Open `http://localhost:7860`. Camera access requires localhost or HTTPS. The first English/Arabic scan downloads PaddleOCR models and therefore has a cold start.

For Hugging Face Spaces:

1. Create a **Docker Space** using a free CPU hardware tier.
2. Push this repository. The README metadata and Dockerfile expose port 7860.
3. Allow the initial image build and model download. If build size is tight, preselect only the languages you need or host model files in a Dataset.
4. Add `HF_TOKEN`, `FALCONSCAN_AI_ENDPOINT`, or `FALCONSCAN_VLM_ENDPOINT` as secrets only if optional remote services are implemented.
5. Treat local JSON as demo persistence: free Spaces may restart. Use persistent storage, a Dataset, or an external database before operational use.
6. Test on HTTPS with a real phone and representative, anonymized documents.

## 18. Testing plan

Run `pip install -r requirements-dev.txt && pytest -q`. Automated tests cover health, exact/Arabic/fuzzy definitions, invalid images, VLM-disabled behavior, and SME priority. Manual acceptance cases:

1. B/L on a bill of lading produces a dot and definition.
2. MAWB on an airway bill is recognized.
3. `رمز النظام المنسق` can display Arabic or English.
4. Thumbs down saves a correction; the next lookup uses it.
5. SME approval overrides pending user text.
6. Poor capture suggests full-document analysis.
7. Unknown terms get an explicitly unverified verification message.
8. Admin can approve/reject with an audit timestamp.
9. The app stays useful when VLM is disabled.
10. Images never appear in `data/` after scans.

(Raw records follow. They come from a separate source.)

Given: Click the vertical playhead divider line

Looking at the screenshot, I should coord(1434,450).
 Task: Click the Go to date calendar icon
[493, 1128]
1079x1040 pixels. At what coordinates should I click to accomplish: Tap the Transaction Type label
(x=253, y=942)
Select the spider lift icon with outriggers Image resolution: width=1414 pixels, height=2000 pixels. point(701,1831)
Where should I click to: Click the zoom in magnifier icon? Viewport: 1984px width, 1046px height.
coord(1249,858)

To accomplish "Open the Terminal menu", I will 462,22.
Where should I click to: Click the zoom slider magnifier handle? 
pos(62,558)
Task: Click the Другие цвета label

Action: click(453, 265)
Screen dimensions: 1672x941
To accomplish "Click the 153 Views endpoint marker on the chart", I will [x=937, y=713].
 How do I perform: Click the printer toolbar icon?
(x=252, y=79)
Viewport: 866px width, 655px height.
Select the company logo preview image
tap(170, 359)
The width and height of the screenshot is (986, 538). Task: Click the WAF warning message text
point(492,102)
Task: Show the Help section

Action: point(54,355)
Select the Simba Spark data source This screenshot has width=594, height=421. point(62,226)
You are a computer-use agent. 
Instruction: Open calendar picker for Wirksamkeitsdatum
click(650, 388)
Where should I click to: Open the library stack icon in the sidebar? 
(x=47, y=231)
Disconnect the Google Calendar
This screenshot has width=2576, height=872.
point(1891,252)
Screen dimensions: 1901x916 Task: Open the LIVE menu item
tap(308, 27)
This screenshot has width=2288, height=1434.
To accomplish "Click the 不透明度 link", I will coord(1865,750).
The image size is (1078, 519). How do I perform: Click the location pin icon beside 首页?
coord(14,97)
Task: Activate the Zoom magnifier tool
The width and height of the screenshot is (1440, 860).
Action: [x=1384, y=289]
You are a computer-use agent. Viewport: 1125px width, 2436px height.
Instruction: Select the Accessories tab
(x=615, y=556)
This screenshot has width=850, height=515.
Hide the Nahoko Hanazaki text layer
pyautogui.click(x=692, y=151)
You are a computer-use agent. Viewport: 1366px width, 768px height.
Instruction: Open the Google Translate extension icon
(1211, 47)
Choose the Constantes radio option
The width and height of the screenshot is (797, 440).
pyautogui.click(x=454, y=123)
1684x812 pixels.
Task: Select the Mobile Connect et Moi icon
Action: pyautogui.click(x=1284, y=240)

## 19. Performance, security, and governance

- Never OCR each frame; keep continuous work in the browser and send stable/manual frames only.
- Resize before upload later if real documents show 1280px is sufficient; current capture preserves camera resolution for OCR quality.
- Keep OCR lazy, cache by visual fingerprint, cap the cache, and avoid loading a VLM in-process.
- Do not store full images by default. Persist only terms, definitions, feedback, confidence, status, and timestamps.
- Put admin routes behind authentication before real deployment. Add rate limits, request-size limits, encryption, retention rules, and named SME identities.
- Treat all definitions as assistance, not a customs ruling. Only governed SME content should become official knowledge.

## 20. Progress checkpoint

PROGRESS CHECKPOINT:
- Completed: End-to-end camera UI, stability capture, bilingual OCR adapter, bounding boxes, glossary/fuzzy matching, dot overlays, definitions, feedback, SME workflow, guarded AI/VLM paths, data, tests, and Docker Space configuration.
- In progress: Real-device and production Space validation.
- Pending: Install/warm PaddleOCR models; connect optional remote AI/VLM provider; replace demo JSON for durable multi-user storage; add production authentication.
- Current file being worked on: `README.md` (handoff complete).
- Next exact step: Deploy to a free CPU Docker Space and test the ten manual scenarios with anonymized English/Arabic documents.
- Important decisions made: Browser stability creates real-time feel; glossary remains primary; images are never persisted; SME-approved text outranks pending user corrections; VLM runs only behind an explicit external gate.
- Known issues: Default Space disk is ephemeral; OCR cold start can be slow; PaddleOCR footprint is substantial; AI/VLM provider adapters are intentionally unimplemented until an endpoint contract is selected.